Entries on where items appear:
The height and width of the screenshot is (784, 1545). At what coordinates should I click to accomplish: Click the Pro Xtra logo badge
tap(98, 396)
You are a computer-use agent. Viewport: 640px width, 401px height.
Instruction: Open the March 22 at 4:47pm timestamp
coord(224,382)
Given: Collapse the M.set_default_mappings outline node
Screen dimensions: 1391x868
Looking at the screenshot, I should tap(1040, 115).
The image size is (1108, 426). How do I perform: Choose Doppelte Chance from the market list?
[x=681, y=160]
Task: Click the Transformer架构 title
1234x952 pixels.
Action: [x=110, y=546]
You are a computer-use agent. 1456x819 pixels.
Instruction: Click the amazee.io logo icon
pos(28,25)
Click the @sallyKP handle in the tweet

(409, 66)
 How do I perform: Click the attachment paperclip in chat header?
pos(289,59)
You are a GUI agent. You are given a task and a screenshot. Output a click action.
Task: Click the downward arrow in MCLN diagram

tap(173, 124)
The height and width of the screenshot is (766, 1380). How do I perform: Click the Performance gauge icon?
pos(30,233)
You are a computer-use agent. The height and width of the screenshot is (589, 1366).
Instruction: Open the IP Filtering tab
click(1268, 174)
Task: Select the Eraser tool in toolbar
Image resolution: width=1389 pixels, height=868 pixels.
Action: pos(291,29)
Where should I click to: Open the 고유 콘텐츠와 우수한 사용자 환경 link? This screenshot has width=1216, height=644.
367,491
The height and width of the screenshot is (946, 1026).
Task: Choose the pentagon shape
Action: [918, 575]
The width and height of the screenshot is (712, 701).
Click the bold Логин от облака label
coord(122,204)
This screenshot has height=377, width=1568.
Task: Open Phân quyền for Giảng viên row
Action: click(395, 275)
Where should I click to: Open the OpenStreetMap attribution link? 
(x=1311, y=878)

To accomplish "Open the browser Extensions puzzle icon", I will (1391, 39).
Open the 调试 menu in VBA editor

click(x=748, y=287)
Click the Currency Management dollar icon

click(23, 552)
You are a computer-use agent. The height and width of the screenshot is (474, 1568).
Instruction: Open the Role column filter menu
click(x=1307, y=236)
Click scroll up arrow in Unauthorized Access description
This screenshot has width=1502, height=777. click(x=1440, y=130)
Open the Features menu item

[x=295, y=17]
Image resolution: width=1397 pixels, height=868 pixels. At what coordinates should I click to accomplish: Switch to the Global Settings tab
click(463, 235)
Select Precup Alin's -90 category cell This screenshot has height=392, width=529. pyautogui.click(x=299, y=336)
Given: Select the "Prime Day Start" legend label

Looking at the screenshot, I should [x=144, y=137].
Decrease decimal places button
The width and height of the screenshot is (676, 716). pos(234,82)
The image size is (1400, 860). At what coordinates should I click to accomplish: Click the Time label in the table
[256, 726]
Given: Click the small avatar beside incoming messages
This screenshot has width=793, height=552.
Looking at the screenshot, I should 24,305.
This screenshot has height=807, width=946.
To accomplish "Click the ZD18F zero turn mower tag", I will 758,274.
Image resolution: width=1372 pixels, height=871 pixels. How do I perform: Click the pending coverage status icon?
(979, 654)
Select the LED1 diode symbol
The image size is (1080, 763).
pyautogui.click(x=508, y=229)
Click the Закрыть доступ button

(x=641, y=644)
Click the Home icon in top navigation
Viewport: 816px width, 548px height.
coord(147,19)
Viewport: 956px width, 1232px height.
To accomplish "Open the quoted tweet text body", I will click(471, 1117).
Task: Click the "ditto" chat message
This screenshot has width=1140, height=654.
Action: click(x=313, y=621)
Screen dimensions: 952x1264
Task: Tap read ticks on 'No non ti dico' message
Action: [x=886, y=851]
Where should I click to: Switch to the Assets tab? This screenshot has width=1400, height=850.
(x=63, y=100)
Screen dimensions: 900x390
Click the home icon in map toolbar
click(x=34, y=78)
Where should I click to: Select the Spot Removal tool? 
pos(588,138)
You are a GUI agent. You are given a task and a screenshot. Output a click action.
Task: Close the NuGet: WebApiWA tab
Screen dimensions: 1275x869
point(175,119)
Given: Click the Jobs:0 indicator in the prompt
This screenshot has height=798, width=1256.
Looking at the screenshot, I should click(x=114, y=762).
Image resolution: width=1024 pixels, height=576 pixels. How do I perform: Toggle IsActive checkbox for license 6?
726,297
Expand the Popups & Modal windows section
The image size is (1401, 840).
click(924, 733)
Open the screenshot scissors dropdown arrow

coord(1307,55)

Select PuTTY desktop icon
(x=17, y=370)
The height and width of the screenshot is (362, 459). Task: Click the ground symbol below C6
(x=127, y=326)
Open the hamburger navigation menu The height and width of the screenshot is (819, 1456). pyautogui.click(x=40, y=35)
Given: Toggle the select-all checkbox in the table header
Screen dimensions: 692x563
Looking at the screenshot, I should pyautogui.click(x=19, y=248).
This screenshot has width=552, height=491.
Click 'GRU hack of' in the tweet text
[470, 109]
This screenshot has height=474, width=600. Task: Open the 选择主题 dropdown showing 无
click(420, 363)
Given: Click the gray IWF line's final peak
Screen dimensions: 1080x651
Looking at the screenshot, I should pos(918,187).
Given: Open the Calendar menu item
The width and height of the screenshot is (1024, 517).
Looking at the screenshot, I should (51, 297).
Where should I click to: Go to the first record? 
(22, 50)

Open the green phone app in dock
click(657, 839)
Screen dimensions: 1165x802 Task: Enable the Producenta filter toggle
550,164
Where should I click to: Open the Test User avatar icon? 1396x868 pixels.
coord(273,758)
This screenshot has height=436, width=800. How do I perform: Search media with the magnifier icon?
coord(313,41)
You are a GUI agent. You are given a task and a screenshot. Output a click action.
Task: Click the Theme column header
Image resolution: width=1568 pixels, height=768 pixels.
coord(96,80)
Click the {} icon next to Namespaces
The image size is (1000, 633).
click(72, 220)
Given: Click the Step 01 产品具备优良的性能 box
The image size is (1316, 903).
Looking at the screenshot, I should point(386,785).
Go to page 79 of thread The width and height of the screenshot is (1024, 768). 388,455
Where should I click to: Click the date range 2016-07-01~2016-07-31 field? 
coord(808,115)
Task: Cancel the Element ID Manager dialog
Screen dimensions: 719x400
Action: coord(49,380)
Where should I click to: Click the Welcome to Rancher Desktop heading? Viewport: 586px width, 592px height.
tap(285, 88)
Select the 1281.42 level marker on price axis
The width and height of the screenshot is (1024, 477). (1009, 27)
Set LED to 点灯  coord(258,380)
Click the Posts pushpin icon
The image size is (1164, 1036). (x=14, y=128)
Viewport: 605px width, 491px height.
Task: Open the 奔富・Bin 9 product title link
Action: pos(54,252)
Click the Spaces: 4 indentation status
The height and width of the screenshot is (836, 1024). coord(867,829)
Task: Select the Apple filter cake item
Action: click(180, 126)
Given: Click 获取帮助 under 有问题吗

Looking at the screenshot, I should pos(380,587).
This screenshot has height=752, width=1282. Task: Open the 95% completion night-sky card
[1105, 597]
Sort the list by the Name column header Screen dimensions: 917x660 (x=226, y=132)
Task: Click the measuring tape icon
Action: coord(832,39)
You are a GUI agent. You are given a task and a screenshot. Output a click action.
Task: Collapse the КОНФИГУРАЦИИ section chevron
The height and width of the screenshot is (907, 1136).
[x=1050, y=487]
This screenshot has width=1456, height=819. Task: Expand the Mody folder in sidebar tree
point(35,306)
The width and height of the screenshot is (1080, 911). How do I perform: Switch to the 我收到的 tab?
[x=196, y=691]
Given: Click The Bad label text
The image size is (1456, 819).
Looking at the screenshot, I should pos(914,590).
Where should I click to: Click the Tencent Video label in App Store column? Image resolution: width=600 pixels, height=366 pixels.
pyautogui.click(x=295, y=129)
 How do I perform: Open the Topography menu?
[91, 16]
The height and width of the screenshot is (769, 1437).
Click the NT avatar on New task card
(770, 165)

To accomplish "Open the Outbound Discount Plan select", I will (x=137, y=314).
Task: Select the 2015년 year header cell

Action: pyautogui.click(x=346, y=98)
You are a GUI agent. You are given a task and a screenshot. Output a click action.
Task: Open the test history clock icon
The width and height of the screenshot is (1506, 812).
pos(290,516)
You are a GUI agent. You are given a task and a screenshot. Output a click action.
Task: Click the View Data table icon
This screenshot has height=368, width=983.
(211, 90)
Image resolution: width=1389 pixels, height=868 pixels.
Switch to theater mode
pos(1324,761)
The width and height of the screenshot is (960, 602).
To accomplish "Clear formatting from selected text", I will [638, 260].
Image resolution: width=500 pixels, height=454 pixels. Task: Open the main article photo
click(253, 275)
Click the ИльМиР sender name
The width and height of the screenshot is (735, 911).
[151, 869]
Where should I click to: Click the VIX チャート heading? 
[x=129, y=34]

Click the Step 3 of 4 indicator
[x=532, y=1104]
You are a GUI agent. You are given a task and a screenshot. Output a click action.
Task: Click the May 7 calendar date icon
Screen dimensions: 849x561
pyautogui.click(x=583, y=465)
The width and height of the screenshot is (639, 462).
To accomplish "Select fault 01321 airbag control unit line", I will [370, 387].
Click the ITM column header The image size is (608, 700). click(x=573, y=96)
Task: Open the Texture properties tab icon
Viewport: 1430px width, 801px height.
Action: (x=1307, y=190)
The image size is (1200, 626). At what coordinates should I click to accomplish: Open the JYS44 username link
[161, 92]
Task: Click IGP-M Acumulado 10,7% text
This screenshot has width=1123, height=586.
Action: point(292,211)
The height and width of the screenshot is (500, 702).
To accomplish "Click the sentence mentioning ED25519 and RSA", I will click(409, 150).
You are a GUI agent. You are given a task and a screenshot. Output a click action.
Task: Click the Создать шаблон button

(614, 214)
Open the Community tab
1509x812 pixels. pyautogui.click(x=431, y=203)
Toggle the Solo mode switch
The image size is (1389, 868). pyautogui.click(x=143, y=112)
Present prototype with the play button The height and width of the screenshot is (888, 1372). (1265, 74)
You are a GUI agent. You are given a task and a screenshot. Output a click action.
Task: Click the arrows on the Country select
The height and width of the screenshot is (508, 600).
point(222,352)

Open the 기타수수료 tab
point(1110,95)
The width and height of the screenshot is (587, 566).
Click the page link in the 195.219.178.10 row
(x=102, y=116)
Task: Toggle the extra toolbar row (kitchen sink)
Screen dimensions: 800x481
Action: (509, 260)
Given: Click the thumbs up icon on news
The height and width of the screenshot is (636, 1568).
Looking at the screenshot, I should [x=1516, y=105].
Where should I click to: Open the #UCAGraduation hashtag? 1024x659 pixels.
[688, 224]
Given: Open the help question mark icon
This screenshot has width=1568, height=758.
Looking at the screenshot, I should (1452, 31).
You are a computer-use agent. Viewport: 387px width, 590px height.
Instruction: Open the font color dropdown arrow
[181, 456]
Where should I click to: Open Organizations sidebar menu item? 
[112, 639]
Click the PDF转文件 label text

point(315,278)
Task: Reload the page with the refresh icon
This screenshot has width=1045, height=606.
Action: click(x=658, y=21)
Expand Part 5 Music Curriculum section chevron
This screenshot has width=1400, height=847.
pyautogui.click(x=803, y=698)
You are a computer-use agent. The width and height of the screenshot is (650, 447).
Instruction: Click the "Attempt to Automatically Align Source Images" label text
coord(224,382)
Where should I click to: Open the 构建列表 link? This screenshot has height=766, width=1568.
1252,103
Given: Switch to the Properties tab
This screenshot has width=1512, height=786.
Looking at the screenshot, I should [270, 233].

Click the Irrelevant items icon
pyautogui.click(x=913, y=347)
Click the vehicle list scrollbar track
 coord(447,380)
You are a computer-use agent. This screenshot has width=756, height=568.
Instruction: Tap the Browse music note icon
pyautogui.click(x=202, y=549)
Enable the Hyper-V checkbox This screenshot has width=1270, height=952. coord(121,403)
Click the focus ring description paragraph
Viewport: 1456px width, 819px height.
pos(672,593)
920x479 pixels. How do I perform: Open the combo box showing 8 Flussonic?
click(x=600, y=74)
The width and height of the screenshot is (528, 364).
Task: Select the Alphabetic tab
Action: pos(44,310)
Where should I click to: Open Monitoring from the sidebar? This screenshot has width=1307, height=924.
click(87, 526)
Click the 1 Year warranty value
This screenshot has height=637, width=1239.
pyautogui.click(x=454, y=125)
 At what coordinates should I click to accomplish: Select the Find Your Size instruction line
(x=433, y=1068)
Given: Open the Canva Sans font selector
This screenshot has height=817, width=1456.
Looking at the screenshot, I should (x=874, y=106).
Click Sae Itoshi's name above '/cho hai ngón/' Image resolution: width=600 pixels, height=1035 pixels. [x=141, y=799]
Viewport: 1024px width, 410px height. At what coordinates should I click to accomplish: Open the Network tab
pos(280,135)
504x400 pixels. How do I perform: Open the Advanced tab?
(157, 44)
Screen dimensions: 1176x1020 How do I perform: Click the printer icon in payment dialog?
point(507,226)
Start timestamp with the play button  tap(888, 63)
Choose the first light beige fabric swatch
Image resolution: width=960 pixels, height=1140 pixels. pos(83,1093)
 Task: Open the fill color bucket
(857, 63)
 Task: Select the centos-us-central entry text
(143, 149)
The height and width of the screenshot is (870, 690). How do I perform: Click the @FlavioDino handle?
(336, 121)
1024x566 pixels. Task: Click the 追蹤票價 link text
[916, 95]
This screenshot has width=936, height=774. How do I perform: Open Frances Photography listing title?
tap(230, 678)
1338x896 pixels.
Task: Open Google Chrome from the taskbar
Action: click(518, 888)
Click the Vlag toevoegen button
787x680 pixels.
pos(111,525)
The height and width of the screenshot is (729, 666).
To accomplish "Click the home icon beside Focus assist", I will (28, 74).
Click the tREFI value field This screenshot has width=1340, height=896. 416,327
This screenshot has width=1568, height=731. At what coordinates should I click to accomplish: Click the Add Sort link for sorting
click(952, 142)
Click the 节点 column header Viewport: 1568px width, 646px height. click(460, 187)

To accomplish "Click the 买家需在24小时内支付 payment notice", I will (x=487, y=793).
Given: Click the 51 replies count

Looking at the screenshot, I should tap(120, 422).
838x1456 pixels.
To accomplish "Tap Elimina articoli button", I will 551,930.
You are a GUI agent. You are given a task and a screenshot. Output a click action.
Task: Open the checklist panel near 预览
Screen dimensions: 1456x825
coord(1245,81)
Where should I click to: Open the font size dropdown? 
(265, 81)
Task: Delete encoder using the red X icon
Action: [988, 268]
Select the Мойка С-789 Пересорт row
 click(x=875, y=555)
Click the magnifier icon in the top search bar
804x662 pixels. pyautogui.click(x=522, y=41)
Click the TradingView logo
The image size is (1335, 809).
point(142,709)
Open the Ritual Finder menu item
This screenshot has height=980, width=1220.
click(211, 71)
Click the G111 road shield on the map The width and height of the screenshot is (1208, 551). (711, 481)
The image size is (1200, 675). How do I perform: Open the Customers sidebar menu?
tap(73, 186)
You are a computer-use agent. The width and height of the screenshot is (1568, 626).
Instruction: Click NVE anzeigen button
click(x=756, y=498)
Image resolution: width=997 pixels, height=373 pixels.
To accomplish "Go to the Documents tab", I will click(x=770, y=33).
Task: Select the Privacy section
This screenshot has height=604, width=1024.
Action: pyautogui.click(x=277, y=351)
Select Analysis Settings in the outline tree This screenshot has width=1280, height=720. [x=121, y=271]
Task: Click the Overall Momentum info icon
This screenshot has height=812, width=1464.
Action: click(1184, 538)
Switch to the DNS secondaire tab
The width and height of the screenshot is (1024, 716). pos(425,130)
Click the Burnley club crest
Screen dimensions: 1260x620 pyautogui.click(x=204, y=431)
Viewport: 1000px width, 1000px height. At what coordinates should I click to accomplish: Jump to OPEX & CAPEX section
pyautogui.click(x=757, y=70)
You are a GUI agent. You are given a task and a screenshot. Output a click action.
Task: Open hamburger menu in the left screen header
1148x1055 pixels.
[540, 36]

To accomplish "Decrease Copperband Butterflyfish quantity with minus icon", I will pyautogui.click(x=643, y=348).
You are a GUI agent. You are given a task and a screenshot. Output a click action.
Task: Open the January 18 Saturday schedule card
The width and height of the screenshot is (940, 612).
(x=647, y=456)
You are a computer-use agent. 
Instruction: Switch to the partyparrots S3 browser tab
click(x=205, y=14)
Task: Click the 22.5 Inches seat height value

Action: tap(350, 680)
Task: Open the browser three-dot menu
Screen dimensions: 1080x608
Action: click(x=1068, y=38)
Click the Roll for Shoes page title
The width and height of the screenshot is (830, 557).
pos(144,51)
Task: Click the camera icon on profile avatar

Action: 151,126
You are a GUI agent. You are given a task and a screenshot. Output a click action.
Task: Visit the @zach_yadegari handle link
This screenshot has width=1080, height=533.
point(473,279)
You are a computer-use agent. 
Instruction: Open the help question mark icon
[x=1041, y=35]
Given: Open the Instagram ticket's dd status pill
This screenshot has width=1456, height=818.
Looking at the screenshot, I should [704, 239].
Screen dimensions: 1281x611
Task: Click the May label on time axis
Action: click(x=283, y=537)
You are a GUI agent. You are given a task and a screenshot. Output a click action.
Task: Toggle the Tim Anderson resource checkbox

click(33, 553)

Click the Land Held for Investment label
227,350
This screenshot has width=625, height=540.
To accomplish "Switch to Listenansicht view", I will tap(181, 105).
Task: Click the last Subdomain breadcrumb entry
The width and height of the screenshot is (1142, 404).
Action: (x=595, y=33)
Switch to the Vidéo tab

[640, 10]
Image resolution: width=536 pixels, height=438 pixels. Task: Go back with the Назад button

INSTRUCTIONS TO FOLLOW
Give the lines from the one containing "Given: Open the Instagram" through the last line of the records as a JSON list of strings, one string per line, with blank lines left out.

ANSWER BELOW
[
  "Given: Open the Instagram ticket's dd status pill",
  "This screenshot has width=1456, height=818.",
  "Looking at the screenshot, I should [704, 239].",
  "Screen dimensions: 1281x611",
  "Task: Click the May label on time axis",
  "Action: click(x=283, y=537)",
  "You are a GUI agent. You are given a task and a screenshot. Output a click action.",
  "Task: Toggle the Tim Anderson resource checkbox",
  "click(33, 553)",
  "Click the Land Held for Investment label",
  "227,350",
  "This screenshot has width=625, height=540.",
  "To accomplish \"Switch to Listenansicht view\", I will tap(181, 105).",
  "Task: Click the last Subdomain breadcrumb entry",
  "The width and height of the screenshot is (1142, 404).",
  "Action: (x=595, y=33)",
  "Switch to the Vidéo tab",
  "[640, 10]",
  "Image resolution: width=536 pixels, height=438 pixels. Task: Go back with the Назад button"
]